> The problem
Skipping any pictures, repeat exactly and only the lines from the one that holds "This screenshot has height=475, width=396." to the last line of the material, both included.

> Study material

+ + + + + + +

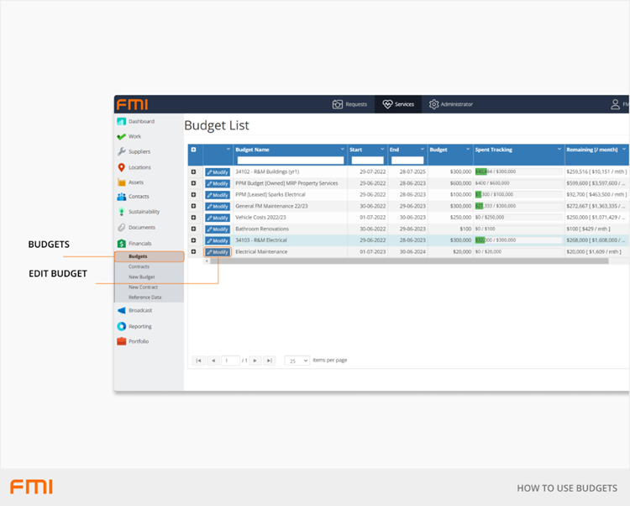Click the Suppliers wrench icon
This screenshot has width=630, height=506.
pos(122,152)
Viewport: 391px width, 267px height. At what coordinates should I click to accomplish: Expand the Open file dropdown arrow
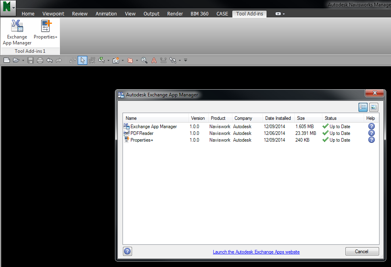(x=23, y=60)
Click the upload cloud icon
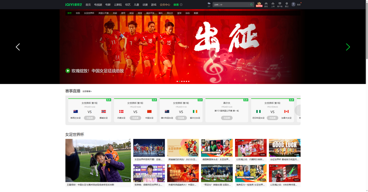 tap(273, 4)
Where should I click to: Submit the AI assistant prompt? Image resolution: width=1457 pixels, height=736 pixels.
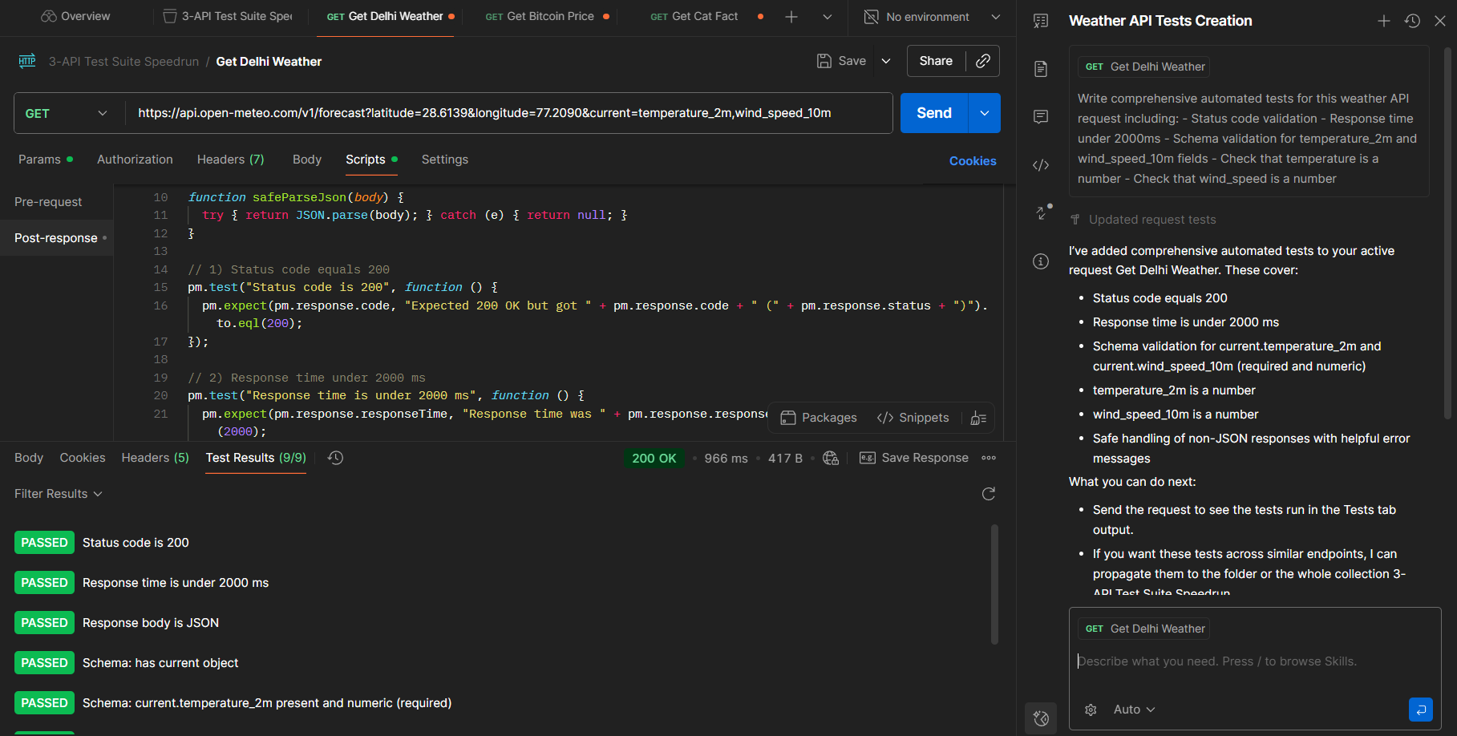coord(1420,710)
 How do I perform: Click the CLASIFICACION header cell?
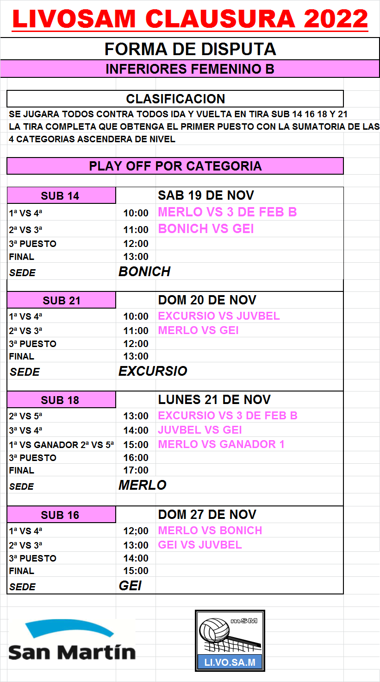(x=175, y=99)
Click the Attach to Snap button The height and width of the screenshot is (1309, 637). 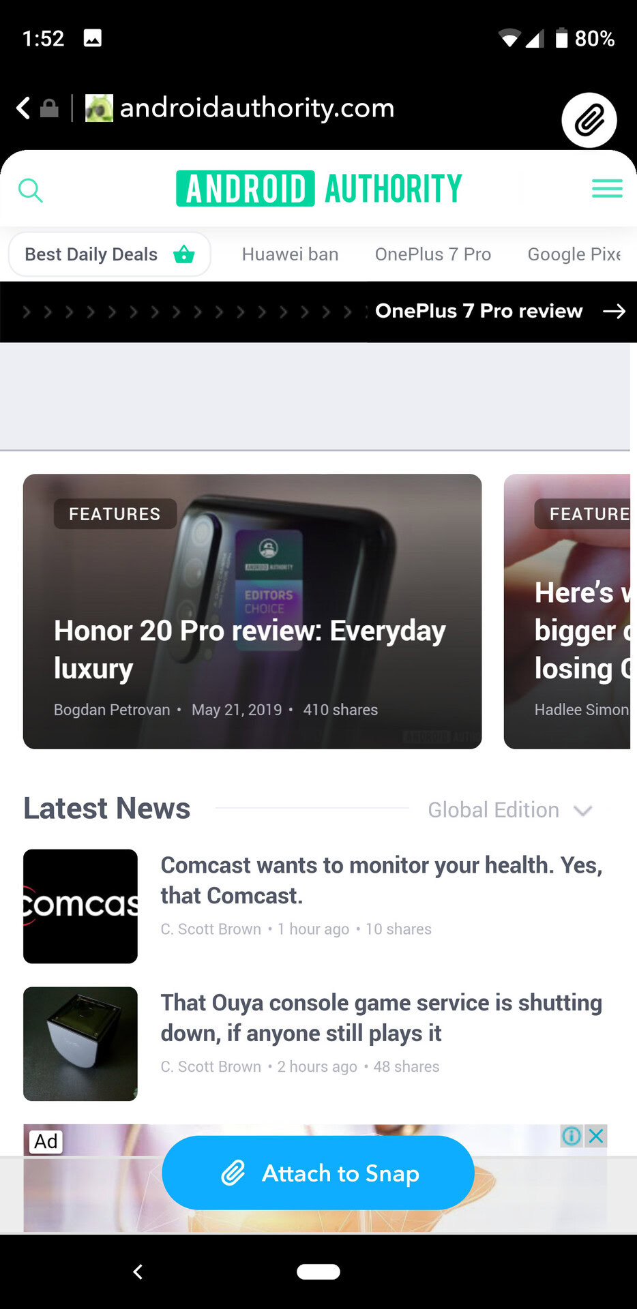pyautogui.click(x=318, y=1173)
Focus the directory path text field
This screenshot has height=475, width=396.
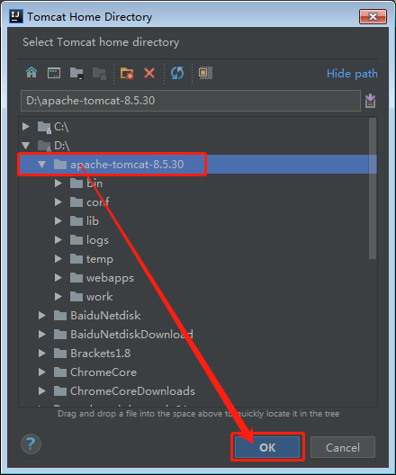click(x=191, y=101)
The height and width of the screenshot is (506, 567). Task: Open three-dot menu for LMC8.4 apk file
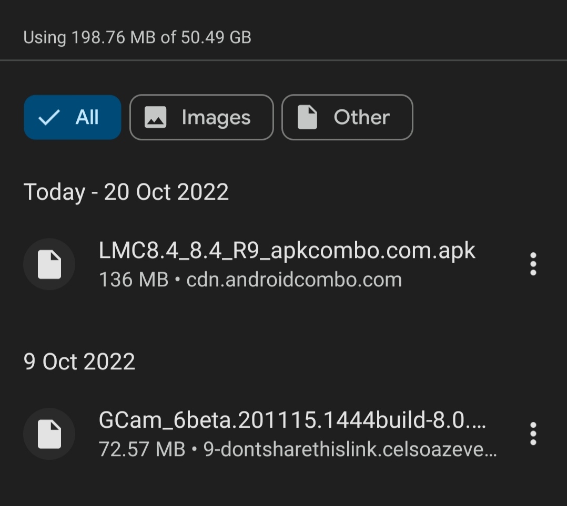533,264
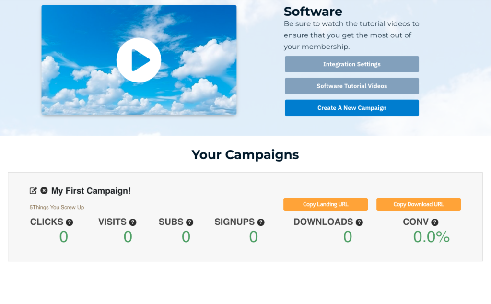Image resolution: width=491 pixels, height=304 pixels.
Task: Open Integration Settings
Action: point(351,64)
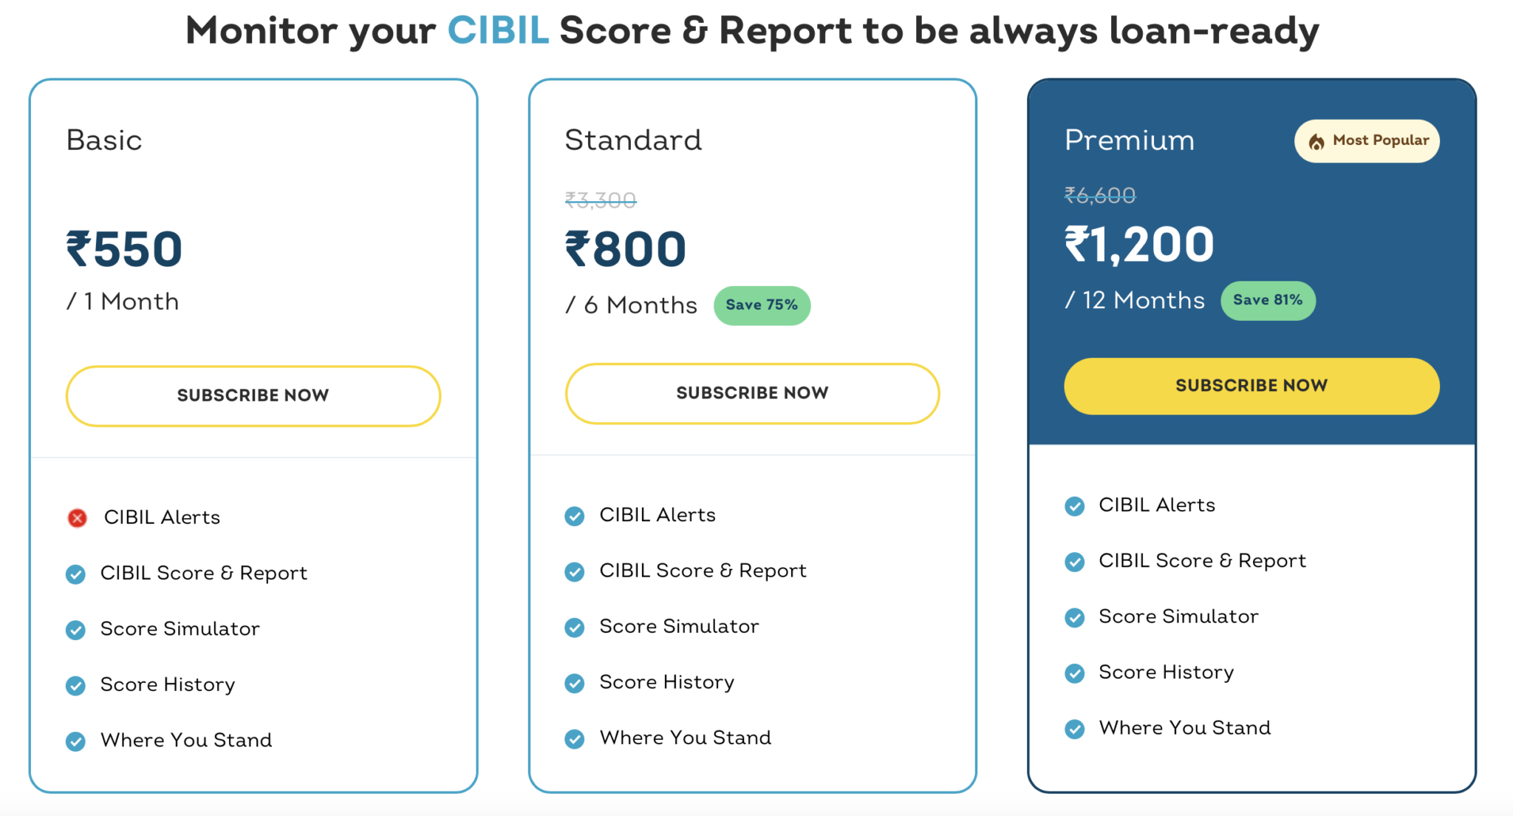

+ + + + + + +

> Answer space
This screenshot has height=475, width=396.
click(x=191, y=101)
The height and width of the screenshot is (506, 567). Task: Open three-dot menu for LMC8.4 apk file
533,264
Image resolution: width=491 pixels, height=304 pixels.
Task: Open Integration Settings
Action: point(351,64)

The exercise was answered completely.